(SUPPLIED DATA begins)
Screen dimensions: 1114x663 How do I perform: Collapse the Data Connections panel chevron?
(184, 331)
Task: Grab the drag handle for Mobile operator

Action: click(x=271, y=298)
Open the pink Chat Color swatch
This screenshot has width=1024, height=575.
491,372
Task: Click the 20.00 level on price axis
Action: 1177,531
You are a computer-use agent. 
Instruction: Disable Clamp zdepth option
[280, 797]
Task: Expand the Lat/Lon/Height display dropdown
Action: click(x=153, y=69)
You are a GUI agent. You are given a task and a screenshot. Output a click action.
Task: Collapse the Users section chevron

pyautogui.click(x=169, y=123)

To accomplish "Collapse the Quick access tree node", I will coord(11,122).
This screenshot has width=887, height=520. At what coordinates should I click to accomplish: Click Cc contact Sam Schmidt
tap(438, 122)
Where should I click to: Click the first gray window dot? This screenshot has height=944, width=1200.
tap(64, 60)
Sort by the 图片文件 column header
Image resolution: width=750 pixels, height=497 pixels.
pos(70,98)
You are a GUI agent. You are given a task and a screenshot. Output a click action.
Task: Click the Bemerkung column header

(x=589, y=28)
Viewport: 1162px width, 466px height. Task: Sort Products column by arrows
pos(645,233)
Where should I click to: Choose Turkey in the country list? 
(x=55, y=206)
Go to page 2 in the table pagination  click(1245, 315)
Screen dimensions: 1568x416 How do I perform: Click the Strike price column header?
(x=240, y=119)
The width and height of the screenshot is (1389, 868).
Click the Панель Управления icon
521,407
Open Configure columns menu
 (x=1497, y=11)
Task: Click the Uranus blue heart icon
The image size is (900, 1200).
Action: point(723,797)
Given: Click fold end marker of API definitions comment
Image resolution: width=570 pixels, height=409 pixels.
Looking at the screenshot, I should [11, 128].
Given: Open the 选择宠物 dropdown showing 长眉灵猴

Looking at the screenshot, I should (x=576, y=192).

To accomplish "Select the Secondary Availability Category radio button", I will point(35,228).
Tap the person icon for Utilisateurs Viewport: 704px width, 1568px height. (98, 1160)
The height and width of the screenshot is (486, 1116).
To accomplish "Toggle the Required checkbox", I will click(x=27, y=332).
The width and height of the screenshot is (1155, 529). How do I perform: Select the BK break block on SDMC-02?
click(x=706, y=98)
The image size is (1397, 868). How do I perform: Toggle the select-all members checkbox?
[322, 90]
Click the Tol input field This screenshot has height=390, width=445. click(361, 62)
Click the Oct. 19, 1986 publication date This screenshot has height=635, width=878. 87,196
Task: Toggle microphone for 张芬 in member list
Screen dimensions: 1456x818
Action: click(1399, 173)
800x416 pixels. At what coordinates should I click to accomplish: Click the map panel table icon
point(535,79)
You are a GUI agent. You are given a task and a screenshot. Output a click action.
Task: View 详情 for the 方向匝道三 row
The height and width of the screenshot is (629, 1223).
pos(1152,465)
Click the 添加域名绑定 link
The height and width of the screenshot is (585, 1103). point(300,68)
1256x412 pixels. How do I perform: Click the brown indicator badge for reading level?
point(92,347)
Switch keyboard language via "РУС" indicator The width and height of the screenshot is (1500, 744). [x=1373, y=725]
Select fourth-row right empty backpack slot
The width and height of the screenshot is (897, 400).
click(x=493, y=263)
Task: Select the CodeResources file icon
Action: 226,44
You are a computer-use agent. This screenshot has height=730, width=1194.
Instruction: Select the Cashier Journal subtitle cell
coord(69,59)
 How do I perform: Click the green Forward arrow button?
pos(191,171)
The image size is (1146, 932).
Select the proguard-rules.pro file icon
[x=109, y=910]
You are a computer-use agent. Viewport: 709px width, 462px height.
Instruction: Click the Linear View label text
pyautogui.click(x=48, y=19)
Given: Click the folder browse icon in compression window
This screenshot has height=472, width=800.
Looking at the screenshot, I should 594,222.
(SUPPLIED DATA ends)
# WHAT YOU NEED TO DO
Reproduce the listing above in full, word for word.

# TASK OUTPUT
Screen dimensions: 1114x663 How do I perform: Collapse the Data Connections panel chevron?
(184, 331)
Task: Grab the drag handle for Mobile operator

Action: click(x=271, y=298)
Open the pink Chat Color swatch
This screenshot has width=1024, height=575.
491,372
Task: Click the 20.00 level on price axis
Action: 1177,531
You are a computer-use agent. 
Instruction: Disable Clamp zdepth option
[280, 797]
Task: Expand the Lat/Lon/Height display dropdown
Action: click(x=153, y=69)
You are a GUI agent. You are given a task and a screenshot. Output a click action.
Task: Collapse the Users section chevron

pyautogui.click(x=169, y=123)

To accomplish "Collapse the Quick access tree node", I will coord(11,122).
This screenshot has width=887, height=520. At what coordinates should I click to accomplish: Click Cc contact Sam Schmidt
tap(438, 122)
Where should I click to: Click the first gray window dot? This screenshot has height=944, width=1200.
tap(64, 60)
Sort by the 图片文件 column header
Image resolution: width=750 pixels, height=497 pixels.
pos(70,98)
You are a GUI agent. You are given a task and a screenshot. Output a click action.
Task: Click the Bemerkung column header

(x=589, y=28)
Viewport: 1162px width, 466px height. Task: Sort Products column by arrows
pos(645,233)
Where should I click to: Choose Turkey in the country list? 
(x=55, y=206)
Go to page 2 in the table pagination  click(1245, 315)
Screen dimensions: 1568x416 How do I perform: Click the Strike price column header?
(x=240, y=119)
The width and height of the screenshot is (1389, 868).
Click the Панель Управления icon
521,407
Open Configure columns menu
 (x=1497, y=11)
Task: Click the Uranus blue heart icon
The image size is (900, 1200).
Action: point(723,797)
Given: Click fold end marker of API definitions comment
Image resolution: width=570 pixels, height=409 pixels.
Looking at the screenshot, I should [11, 128].
Given: Open the 选择宠物 dropdown showing 长眉灵猴

Looking at the screenshot, I should (x=576, y=192).

To accomplish "Select the Secondary Availability Category radio button", I will point(35,228).
Tap the person icon for Utilisateurs Viewport: 704px width, 1568px height. (98, 1160)
The height and width of the screenshot is (486, 1116).
To accomplish "Toggle the Required checkbox", I will click(x=27, y=332).
The width and height of the screenshot is (1155, 529). How do I perform: Select the BK break block on SDMC-02?
click(x=706, y=98)
The image size is (1397, 868). How do I perform: Toggle the select-all members checkbox?
[322, 90]
Click the Tol input field This screenshot has height=390, width=445. click(361, 62)
Click the Oct. 19, 1986 publication date This screenshot has height=635, width=878. 87,196
Task: Toggle microphone for 张芬 in member list
Screen dimensions: 1456x818
Action: click(1399, 173)
800x416 pixels. At what coordinates should I click to accomplish: Click the map panel table icon
point(535,79)
You are a GUI agent. You are given a task and a screenshot. Output a click action.
Task: View 详情 for the 方向匝道三 row
The height and width of the screenshot is (629, 1223).
pos(1152,465)
Click the 添加域名绑定 link
The height and width of the screenshot is (585, 1103). point(300,68)
1256x412 pixels. How do I perform: Click the brown indicator badge for reading level?
point(92,347)
Switch keyboard language via "РУС" indicator The width and height of the screenshot is (1500, 744). [x=1373, y=725]
Select fourth-row right empty backpack slot
The width and height of the screenshot is (897, 400).
click(x=493, y=263)
Task: Select the CodeResources file icon
Action: 226,44
You are a computer-use agent. This screenshot has height=730, width=1194.
Instruction: Select the Cashier Journal subtitle cell
coord(69,59)
 How do I perform: Click the green Forward arrow button?
pos(191,171)
The image size is (1146, 932).
Select the proguard-rules.pro file icon
[x=109, y=910]
You are a computer-use agent. Viewport: 709px width, 462px height.
Instruction: Click the Linear View label text
pyautogui.click(x=48, y=19)
Given: Click the folder browse icon in compression window
This screenshot has height=472, width=800.
Looking at the screenshot, I should 594,222.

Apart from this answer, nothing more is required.